For this exercise, write out exactly the lines from the line containing "교회소개 (310, 29)" through the last line of the records, and no other lines.

**** Supplied material

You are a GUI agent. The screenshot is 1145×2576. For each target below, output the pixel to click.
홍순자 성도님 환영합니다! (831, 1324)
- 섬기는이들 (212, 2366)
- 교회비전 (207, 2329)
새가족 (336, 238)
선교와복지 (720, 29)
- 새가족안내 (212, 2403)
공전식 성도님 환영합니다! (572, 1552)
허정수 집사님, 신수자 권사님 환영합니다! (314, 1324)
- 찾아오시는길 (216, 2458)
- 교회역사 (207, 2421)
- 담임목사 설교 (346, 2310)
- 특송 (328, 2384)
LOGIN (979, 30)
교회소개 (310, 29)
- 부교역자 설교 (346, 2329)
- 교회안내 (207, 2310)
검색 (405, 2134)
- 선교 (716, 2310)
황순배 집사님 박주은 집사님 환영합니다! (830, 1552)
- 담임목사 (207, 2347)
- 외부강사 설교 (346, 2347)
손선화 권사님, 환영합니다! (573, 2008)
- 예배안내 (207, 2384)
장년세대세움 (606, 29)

********

## Exercise output
교회소개 (310, 29)
- 부교역자 설교 (346, 2329)
- 교회안내 (207, 2310)
검색 (405, 2134)
- 선교 (716, 2310)
황순배 집사님 박주은 집사님 환영합니다! (830, 1552)
- 담임목사 (207, 2347)
- 외부강사 설교 (346, 2347)
손선화 권사님, 환영합니다! (573, 2008)
- 예배안내 (207, 2384)
장년세대세움 (606, 29)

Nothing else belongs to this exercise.